Martin Lemay. Il faut prendre un peu de hauteur sur le sujet pour savoir quels problèmes on affronte. Il y a l’itinérance disons classique, celle associée aux maladies mentales et le monde criminel qui est autour de cela sinon dedans. L’ensemble forme un cocktail explosif. Mais à part le nombre de nuitées d’itinérants dans les centres communautaires qui augmente, il n’y a pas de chiffres là-dessus.

Je comprends que les résidents, les commerçants, les travailleurs, les étudiants, laissés à eux-mêmes, demandent plus de policiers. Mais souvent, ces gens de bonne foi vont pointer du doigt ceux qui sont d’abord victimes de tout cela : les itinérants eux-mêmes.

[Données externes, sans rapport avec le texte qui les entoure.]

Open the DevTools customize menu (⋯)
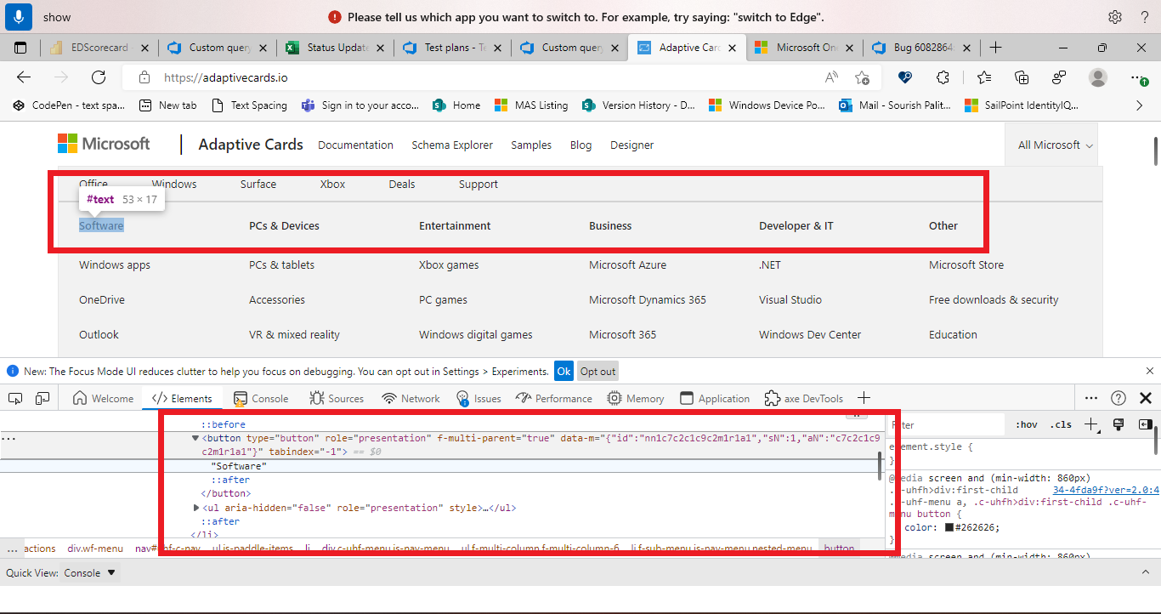Image resolution: width=1161 pixels, height=614 pixels. pos(1091,397)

Êtremag. Quelles solutions, selon vous, faut-il apporter ?

M.L. On est malheureusement en attente de solutions qui se basent sur du long terme. Un article dans la Presse m’a donné de l’espoir : le ministère de la santé autorise l’ouverture d’un institut de psychiatrie et le psychiatre en chef avoue pour la première fois depuis 50 ans que la désinstitutionalisation n’est peut-être pas la solution. C’est un pas dans la bonne direction, parce que, d’une part, il y a des gens qui ne peuvent pas vivre en communauté et que, d’autre part, il faut que les ressources à la communauté suivent.

Ce n’est pas juste un problème de quartier, c’est un problème national, on a aussi ce phénomène à Gatineau, à Trois-Rivières. La ville seule ne réglera jamais cela.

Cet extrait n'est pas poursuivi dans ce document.